Dataset excerpts
╔══
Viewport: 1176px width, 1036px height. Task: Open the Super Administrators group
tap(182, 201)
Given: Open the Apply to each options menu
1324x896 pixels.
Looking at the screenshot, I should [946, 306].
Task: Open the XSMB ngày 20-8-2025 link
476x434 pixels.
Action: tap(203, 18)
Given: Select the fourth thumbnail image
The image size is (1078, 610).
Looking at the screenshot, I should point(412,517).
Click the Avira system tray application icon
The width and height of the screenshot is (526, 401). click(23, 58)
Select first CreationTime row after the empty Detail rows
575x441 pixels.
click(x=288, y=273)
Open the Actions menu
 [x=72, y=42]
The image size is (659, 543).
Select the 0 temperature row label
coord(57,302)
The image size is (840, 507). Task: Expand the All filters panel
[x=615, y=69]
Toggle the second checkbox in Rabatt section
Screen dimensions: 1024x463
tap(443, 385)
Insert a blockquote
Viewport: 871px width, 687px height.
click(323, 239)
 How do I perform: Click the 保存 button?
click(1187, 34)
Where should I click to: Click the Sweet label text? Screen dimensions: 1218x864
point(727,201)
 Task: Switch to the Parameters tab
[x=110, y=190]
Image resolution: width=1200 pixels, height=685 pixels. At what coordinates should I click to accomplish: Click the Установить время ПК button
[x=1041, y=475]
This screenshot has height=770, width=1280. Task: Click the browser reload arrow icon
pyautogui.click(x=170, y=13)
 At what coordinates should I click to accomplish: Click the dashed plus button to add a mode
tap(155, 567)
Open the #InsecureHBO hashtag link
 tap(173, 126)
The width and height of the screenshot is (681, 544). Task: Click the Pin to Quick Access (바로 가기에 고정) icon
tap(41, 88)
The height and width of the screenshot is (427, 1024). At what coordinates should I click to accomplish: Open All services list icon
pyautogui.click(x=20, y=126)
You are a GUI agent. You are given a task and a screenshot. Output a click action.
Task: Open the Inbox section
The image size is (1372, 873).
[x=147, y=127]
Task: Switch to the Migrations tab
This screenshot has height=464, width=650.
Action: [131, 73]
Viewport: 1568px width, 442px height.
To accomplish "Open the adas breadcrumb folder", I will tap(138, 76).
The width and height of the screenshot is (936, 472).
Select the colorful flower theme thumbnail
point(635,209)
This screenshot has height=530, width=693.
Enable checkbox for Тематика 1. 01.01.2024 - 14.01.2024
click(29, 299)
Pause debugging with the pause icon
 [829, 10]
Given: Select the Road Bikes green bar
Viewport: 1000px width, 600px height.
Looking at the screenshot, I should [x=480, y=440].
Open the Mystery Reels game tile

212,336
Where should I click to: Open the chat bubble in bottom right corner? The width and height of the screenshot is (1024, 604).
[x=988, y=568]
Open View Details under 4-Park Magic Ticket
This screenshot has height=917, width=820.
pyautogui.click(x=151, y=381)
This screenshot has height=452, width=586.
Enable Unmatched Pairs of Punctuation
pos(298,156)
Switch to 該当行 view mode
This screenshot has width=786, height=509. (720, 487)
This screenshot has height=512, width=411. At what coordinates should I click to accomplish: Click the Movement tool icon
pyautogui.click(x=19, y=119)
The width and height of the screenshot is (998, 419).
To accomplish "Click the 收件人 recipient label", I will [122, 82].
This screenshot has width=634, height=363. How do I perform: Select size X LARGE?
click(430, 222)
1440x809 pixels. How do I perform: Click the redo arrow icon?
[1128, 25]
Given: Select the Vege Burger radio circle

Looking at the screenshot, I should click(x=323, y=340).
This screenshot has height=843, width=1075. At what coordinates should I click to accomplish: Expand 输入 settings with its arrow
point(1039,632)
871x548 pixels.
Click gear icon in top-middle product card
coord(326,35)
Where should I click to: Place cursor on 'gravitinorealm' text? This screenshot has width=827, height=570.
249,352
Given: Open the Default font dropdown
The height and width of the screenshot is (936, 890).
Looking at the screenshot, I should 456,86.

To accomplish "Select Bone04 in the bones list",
╚══
WHAT THIS TASK INVOLVES: Output each entry precisely as given.

RESPONSE:
Viewport: 1176px width, 1036px height. Task: Open the Super Administrators group
tap(182, 201)
Given: Open the Apply to each options menu
1324x896 pixels.
Looking at the screenshot, I should [946, 306].
Task: Open the XSMB ngày 20-8-2025 link
476x434 pixels.
Action: tap(203, 18)
Given: Select the fourth thumbnail image
The image size is (1078, 610).
Looking at the screenshot, I should point(412,517).
Click the Avira system tray application icon
The width and height of the screenshot is (526, 401). click(23, 58)
Select first CreationTime row after the empty Detail rows
575x441 pixels.
click(x=288, y=273)
Open the Actions menu
 [x=72, y=42]
The image size is (659, 543).
Select the 0 temperature row label
coord(57,302)
The image size is (840, 507). Task: Expand the All filters panel
[x=615, y=69]
Toggle the second checkbox in Rabatt section
Screen dimensions: 1024x463
tap(443, 385)
Insert a blockquote
Viewport: 871px width, 687px height.
click(323, 239)
 How do I perform: Click the 保存 button?
click(1187, 34)
Where should I click to: Click the Sweet label text? Screen dimensions: 1218x864
point(727,201)
 Task: Switch to the Parameters tab
[x=110, y=190]
Image resolution: width=1200 pixels, height=685 pixels. At what coordinates should I click to accomplish: Click the Установить время ПК button
[x=1041, y=475]
This screenshot has height=770, width=1280. Task: Click the browser reload arrow icon
pyautogui.click(x=170, y=13)
 At what coordinates should I click to accomplish: Click the dashed plus button to add a mode
tap(155, 567)
Open the #InsecureHBO hashtag link
 tap(173, 126)
The width and height of the screenshot is (681, 544). Task: Click the Pin to Quick Access (바로 가기에 고정) icon
tap(41, 88)
The height and width of the screenshot is (427, 1024). At what coordinates should I click to accomplish: Open All services list icon
pyautogui.click(x=20, y=126)
You are a GUI agent. You are given a task and a screenshot. Output a click action.
Task: Open the Inbox section
The image size is (1372, 873).
[x=147, y=127]
Task: Switch to the Migrations tab
This screenshot has height=464, width=650.
Action: [131, 73]
Viewport: 1568px width, 442px height.
To accomplish "Open the adas breadcrumb folder", I will tap(138, 76).
The width and height of the screenshot is (936, 472).
Select the colorful flower theme thumbnail
point(635,209)
This screenshot has height=530, width=693.
Enable checkbox for Тематика 1. 01.01.2024 - 14.01.2024
click(29, 299)
Pause debugging with the pause icon
 [829, 10]
Given: Select the Road Bikes green bar
Viewport: 1000px width, 600px height.
Looking at the screenshot, I should [x=480, y=440].
Open the Mystery Reels game tile

212,336
Where should I click to: Open the chat bubble in bottom right corner? The width and height of the screenshot is (1024, 604).
[x=988, y=568]
Open View Details under 4-Park Magic Ticket
This screenshot has height=917, width=820.
pyautogui.click(x=151, y=381)
This screenshot has height=452, width=586.
Enable Unmatched Pairs of Punctuation
pos(298,156)
Switch to 該当行 view mode
This screenshot has width=786, height=509. (720, 487)
This screenshot has height=512, width=411. At what coordinates should I click to accomplish: Click the Movement tool icon
pyautogui.click(x=19, y=119)
The width and height of the screenshot is (998, 419).
To accomplish "Click the 收件人 recipient label", I will [122, 82].
This screenshot has width=634, height=363. How do I perform: Select size X LARGE?
click(430, 222)
1440x809 pixels. How do I perform: Click the redo arrow icon?
[1128, 25]
Given: Select the Vege Burger radio circle

Looking at the screenshot, I should click(x=323, y=340).
This screenshot has height=843, width=1075. At what coordinates should I click to accomplish: Expand 输入 settings with its arrow
point(1039,632)
871x548 pixels.
Click gear icon in top-middle product card
coord(326,35)
Where should I click to: Place cursor on 'gravitinorealm' text? This screenshot has width=827, height=570.
249,352
Given: Open the Default font dropdown
The height and width of the screenshot is (936, 890).
Looking at the screenshot, I should 456,86.

To accomplish "Select Bone04 in the bones list",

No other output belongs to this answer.